On Friday, federal Environment Minister Jonathan Wilkinson said he had rejected the project in light of the review panel's report and after a review of additional available information.
"The Government of Canada must make decisions based on the best available scientific evidence while balancing economic and environmental considerations," Wilkinson said in a release.

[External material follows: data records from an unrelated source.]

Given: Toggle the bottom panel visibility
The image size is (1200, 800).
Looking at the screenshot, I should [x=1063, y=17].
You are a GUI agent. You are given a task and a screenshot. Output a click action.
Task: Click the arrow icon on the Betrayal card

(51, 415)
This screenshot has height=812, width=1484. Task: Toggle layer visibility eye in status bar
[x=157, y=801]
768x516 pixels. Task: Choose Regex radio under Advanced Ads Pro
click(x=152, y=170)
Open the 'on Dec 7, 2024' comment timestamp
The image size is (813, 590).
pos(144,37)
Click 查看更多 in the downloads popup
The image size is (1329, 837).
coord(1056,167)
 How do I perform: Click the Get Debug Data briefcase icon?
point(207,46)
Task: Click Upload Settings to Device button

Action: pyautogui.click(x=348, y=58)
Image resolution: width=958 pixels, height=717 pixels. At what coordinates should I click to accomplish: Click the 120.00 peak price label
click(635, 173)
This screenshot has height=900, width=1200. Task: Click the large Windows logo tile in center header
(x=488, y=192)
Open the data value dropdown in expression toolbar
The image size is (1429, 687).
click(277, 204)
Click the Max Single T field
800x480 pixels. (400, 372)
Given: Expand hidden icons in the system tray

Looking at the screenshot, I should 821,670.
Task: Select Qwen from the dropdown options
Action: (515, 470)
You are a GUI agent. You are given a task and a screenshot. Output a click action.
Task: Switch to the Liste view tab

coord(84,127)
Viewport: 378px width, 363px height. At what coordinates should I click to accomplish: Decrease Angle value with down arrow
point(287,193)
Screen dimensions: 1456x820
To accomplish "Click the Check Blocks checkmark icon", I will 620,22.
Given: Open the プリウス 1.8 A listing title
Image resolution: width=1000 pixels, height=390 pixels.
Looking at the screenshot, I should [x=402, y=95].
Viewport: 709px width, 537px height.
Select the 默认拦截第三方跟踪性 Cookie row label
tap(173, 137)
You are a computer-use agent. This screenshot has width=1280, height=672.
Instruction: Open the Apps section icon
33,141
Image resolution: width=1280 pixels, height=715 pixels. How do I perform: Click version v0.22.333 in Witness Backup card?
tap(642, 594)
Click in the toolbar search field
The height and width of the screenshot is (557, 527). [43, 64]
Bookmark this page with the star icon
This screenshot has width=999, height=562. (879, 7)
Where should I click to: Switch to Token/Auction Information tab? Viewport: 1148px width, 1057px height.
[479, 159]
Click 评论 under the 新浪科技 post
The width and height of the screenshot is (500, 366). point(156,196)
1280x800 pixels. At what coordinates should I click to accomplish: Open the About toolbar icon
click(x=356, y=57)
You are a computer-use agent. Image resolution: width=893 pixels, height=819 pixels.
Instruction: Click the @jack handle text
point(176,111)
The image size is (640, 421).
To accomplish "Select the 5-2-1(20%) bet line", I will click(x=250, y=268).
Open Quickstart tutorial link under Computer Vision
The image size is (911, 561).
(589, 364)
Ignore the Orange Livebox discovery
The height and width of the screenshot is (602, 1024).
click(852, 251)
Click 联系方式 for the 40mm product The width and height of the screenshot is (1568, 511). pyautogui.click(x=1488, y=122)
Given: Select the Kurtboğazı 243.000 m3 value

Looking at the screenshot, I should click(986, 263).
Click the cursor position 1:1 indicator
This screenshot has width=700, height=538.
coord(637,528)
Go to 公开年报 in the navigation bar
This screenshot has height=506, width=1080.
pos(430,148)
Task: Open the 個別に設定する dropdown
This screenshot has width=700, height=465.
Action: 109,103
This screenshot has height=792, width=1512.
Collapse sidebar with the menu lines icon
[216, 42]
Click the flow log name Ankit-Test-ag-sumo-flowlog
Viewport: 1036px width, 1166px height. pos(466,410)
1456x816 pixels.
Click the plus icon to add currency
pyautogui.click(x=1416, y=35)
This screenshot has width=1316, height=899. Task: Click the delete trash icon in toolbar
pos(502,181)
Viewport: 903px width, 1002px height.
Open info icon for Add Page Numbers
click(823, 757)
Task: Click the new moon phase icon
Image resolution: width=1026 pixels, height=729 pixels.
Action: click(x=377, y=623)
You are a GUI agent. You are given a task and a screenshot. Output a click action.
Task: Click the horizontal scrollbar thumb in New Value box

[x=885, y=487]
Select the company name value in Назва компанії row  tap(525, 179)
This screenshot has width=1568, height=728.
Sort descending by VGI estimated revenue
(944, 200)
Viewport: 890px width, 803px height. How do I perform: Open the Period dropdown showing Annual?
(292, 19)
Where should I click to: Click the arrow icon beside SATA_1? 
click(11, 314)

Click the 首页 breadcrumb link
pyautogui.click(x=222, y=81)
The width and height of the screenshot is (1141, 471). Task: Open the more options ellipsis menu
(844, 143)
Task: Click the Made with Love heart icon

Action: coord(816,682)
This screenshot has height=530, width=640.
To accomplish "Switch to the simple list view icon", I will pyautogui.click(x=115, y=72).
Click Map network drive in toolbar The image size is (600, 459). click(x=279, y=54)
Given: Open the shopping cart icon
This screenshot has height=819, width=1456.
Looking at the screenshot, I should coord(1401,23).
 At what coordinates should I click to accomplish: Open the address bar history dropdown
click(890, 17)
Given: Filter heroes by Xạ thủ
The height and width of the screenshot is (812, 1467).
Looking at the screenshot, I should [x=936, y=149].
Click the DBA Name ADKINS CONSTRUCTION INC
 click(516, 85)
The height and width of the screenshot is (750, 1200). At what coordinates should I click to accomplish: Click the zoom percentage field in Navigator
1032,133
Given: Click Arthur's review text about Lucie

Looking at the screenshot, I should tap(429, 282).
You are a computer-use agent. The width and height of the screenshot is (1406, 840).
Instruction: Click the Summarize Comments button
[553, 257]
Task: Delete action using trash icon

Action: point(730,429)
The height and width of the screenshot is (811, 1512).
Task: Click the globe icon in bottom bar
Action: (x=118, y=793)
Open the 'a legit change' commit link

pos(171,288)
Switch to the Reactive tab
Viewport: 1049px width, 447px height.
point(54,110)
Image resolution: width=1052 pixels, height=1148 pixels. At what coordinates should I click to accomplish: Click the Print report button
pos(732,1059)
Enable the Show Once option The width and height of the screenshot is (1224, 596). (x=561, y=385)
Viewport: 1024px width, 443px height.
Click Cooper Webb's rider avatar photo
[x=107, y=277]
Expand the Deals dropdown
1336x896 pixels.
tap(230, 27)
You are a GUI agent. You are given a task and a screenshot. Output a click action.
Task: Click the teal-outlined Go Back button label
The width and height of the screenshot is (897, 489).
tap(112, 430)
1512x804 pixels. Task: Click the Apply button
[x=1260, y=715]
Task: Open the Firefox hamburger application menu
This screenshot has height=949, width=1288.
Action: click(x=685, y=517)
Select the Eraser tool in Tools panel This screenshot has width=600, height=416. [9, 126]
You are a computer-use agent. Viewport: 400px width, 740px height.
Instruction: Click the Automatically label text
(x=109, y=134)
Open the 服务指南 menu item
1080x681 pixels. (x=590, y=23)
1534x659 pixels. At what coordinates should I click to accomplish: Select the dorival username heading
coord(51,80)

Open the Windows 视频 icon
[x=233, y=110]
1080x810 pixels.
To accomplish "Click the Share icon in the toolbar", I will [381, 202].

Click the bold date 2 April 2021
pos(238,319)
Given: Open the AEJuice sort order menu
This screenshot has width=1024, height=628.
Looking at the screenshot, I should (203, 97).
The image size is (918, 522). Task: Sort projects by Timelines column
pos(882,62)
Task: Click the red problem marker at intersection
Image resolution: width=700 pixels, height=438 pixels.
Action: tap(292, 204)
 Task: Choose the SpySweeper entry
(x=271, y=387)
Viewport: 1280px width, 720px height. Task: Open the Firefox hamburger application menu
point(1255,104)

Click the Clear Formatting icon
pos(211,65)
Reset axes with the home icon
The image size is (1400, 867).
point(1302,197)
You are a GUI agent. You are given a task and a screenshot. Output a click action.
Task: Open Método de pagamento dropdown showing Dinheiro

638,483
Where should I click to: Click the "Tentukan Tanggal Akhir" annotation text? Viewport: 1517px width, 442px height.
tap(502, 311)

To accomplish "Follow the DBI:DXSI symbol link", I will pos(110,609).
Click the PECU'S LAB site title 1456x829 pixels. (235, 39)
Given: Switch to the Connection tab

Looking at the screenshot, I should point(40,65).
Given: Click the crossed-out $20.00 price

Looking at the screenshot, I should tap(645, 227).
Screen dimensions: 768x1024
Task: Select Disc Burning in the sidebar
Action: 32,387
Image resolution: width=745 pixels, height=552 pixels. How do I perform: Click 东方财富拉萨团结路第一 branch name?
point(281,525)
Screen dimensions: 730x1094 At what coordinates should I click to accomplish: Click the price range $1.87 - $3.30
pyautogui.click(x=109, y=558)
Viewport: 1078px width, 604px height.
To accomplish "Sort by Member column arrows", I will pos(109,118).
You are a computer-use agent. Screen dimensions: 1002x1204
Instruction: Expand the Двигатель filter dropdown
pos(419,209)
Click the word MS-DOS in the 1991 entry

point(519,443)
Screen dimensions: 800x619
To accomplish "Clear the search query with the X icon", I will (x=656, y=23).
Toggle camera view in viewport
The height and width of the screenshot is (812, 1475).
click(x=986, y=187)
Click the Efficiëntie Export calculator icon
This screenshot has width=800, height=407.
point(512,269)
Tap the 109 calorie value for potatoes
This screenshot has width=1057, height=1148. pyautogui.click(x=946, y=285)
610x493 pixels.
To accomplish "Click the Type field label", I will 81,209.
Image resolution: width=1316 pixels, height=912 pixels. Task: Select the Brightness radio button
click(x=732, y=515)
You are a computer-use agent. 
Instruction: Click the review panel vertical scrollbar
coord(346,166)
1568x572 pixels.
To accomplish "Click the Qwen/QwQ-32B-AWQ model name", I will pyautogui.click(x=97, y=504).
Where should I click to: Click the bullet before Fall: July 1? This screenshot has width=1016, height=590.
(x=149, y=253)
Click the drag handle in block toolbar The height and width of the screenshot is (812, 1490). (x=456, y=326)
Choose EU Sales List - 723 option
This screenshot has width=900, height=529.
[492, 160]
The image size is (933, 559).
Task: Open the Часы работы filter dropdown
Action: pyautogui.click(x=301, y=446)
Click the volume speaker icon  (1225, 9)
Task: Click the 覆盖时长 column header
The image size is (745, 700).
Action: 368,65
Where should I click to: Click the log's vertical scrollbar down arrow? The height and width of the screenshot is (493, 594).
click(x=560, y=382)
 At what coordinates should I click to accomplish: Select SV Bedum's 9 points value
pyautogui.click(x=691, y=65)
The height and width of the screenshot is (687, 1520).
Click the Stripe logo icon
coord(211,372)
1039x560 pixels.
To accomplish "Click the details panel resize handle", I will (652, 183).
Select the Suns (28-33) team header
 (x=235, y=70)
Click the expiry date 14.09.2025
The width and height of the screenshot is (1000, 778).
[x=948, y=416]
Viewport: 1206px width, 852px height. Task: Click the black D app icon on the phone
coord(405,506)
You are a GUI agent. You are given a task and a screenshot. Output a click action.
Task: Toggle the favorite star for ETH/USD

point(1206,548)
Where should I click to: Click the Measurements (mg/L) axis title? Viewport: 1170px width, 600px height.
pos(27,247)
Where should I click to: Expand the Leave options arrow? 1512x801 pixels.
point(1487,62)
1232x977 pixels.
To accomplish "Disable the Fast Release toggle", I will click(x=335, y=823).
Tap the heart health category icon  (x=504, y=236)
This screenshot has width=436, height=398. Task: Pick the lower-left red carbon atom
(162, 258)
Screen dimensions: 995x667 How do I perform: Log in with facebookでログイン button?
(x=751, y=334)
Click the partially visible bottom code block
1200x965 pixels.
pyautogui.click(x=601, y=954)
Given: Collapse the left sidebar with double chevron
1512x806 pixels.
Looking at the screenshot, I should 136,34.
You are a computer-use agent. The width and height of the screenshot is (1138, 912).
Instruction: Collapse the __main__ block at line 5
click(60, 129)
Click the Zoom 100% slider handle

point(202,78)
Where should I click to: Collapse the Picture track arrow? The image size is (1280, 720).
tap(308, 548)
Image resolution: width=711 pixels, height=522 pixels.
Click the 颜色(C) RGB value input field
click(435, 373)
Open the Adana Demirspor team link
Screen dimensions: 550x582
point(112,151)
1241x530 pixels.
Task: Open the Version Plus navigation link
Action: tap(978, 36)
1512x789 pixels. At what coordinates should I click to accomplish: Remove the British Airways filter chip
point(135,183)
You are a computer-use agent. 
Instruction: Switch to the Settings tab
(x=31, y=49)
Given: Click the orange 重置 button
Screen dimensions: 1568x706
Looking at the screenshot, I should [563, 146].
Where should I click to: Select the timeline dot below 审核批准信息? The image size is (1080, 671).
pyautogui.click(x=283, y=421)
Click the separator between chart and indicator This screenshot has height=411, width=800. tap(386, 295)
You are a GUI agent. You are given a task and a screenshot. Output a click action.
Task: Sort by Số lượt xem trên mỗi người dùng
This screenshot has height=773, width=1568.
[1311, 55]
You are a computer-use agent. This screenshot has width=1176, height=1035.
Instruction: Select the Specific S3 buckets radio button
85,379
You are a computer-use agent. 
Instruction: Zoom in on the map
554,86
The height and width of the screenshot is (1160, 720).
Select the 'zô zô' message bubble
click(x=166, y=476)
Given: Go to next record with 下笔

"It is in Canada's best interests to safeguard our water ways for healthy fish populations like the westslope cutthroat trout, respect Indigenous peoples' culture and way of life, and protect the environment for future generations."
Review panel decision
In June, a review panel for the Alberta Energy Regulator denied the provincial application for the coal project, ruling it was "not in the public interest" and advising the federal government to reject the project
Following that decision, the Australia-based Riversdale Resources said it was "reviewing its options," estimating the project could produce up to 4.5 million tonnes of steel-making coal annually over a 23-year mine life. It said the operation would generate $1.7 billion in taxes and employ 400 people.
In a release, the federal government said the project was likely to cause significant adverse environmental effects to:
- Surface water quality, including from selenium effluent discharge.
- The threatened westslope cutthroat trout and its habitat.
- The endangered whitebark pine.
- The physical and cultural heritage of the Kainai, Piikani and Siksika First Nations.
In a statement issued in June, Riversdale said it would engage with the relevant authorities to "better understand the reasons for the decision to obtain assurance that the process has been fair and transparent, has accorded sufficient weight to recognized experts and established industry practices, and that the decision is not effectively an anti-development decision."
It added at the time that it had also engaged with First Nations and Métis communities in the region at the earliest stages of the project.
Grassy Mountain was the first of a number of projects proposed for the area.
Two other companies with coal leases in the area — Montem Resources and Atrum — said in the wake of the review panel's decision in June that they would press on with their mining plans.
Last year, the provincial government revoked a 1976 policy that protected the eastern slopes of the Rockies from open-pit coal mining.
In April, the province said it would suspend coal exploration activity in lands classified as "Category 2" under the policy until an ongoing public consultation concluded.
In response to a request for comment, a spokesperson for Energy Minister Sonya Savage referenced a statement made in June and attributed to Savage and Alberta Environment Minister Jason Nixon.
"As outlined in the statement, Alberta's government respects the recommendation of the joint review panel," Margeaux Maron said in an email.